1. Field of the Invention
This invention relates to selector weight systems and more specifically to an incremental weight system that allows the addition of resistant weights in between those already available in a selector weight system.
2. Description of the Related Art
Prior attempts have been made in the art with respect to incremental weight systems for use in physical therapy, sports training, and otherwise. Generally, these incremental weight systems are used to provide additional resistant weight in increments that are smaller than those that are generally available in standard selector weight systems.
There are numerous selector weight systems in use today on the myriad of exercise machines that are sold on the market from any of a number of companies that manufacture exercise equipment. The primary function of a selector weight stack, as it is most commonly referred to, is to provide the user of an exercise machine with a convenient way of selecting weight resistance for exercising in increments of 10, 15, or 20 pounds. Although there are many weight stack styles and types used by the various companies, the most common weight stack in use today is comprised of nineteen 10 pound weights, for a total of 200 pounds, and will allow the user to select, by means of a selector pin, any variation in weight increments from 10 pounds to 200 pounds. Some weight stacks that are comprised of 15 pound weights, or even 20 pound weights and may provide maximum resistance levels of perhaps 300 or 400 pounds.
The resistance provided by these weight stacks (that is, selectable in 10, 15, or 20 pounds increments) is satisfactory for most applications by the average exercise machine user and may even be desirable in some cases for exercise equipment designed for body building purposes. However, in many exercise equipment applications such as equipment used by elderly people, disabled people, or people being treated for injuries by a physical therapist, much smaller weight resistance increments are needed. It has been determined that selective weight resistance increments of 2½ pounds are preferred by the majority of physical therapists and sports medicine clinics.
Obviously, if a weight stack were comprised of only 2½ pounds weights, the weight stack, if it were to offer at least 100 pounds of resistance, would be very narrow and unusually tall. In fact, a weight stack design such as this could be used for little else and would not be practical for use on the average exercise machine.
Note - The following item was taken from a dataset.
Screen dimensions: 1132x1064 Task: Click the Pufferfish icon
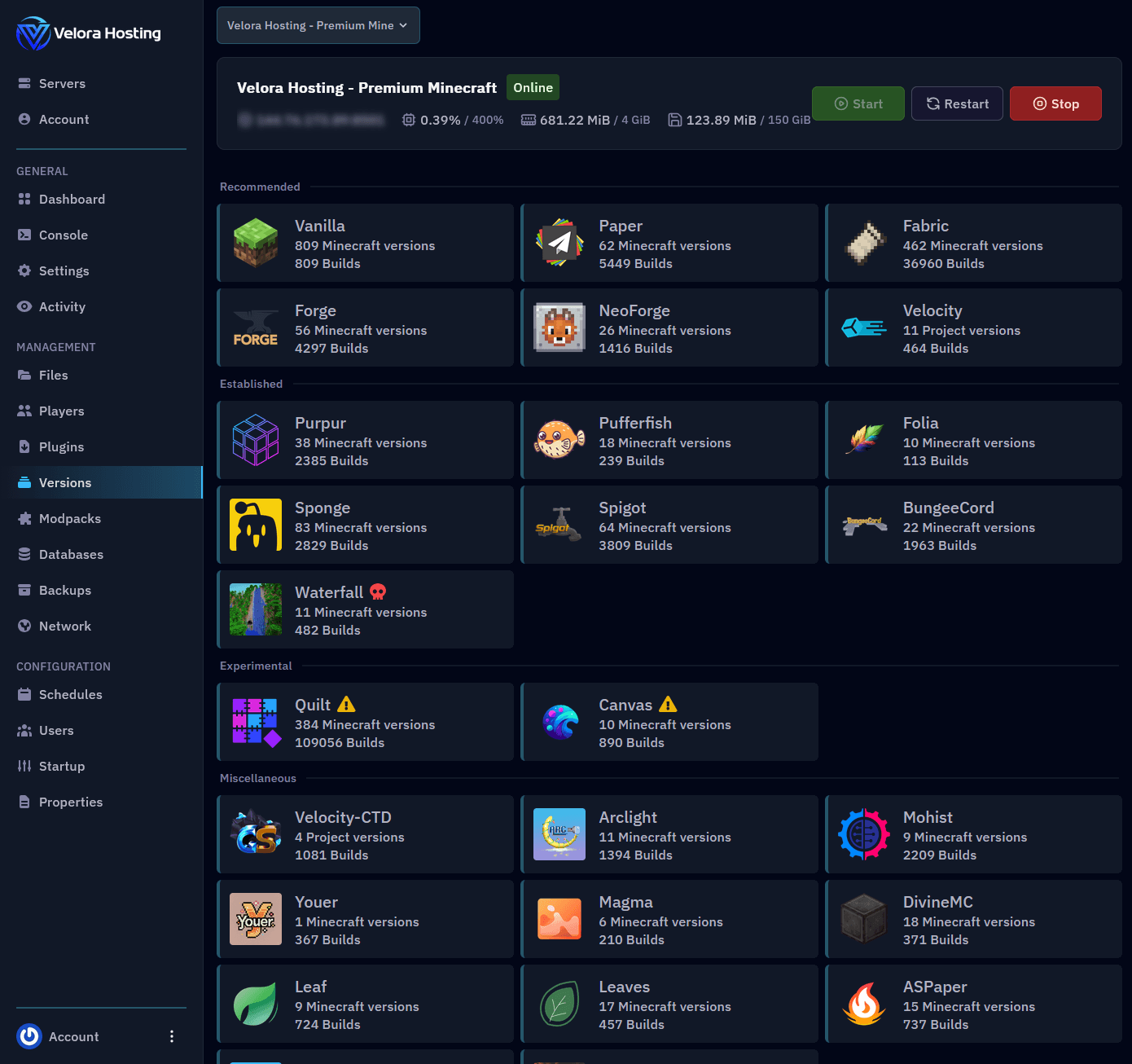tap(559, 441)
Prior attempts in the art include a number of attempts to provide a different weight system apparatus, although, not necessarily those that would allow incremental or intermediary values between a certain selected weight in a selector weight system. Additionally, many of these prior art attempts do not allow retrofitting of current selector weight systems in order to provide easy modification of existing selector weight stacks. In other attempts, side weights or collateral weights are engaged by pins or the like in a manner that far exceeds the needs for an incremental weights system.
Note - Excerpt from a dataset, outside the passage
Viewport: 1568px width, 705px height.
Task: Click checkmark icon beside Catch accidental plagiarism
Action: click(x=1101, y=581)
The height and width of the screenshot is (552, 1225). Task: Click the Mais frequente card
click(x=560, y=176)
As a result, the art would be improved by providing a therapy or other incremental weight system that was easily retrofitable to existing systems as well as providing only the weights needed in order to provide the incremental weight steps between discreet weight plates in existing selector weight stack systems.
In view of the foregoing disadvantages inherent in the known types of incremental weight systems now present in the prior art, the present invention provides an incremental weight system that is easily retrofittable wherein the same can be used for providing incremental weights for resistance training and the like.
The general purpose of the present invention, which will be described subsequently in greater detail, is to provide a new incremental weight system that is particularly adapted to therapeutic or sports training uses, the incremental weight system having many of the advantages of weight systems mentioned heretofore many novel features that result in a new incremental weight system which is not anticipated, rendered obvious, suggested, taught, or even implied by any of the prior art incremental weight systems for other weight systems, either alone or in any combination thereof.
Provided herein is a system or a device by which two or more supplemental weights may be added to a standard selector weight stack and are fixed so that they may be incrementally selected to work with any desired weight selection available on the weight stack. For example, a therapist or trainer may wish to use 20 pounds for a given exercise in order to train a client, then increase the resistance by an additional 2½ pounds, then an additional 5 pounds, etc.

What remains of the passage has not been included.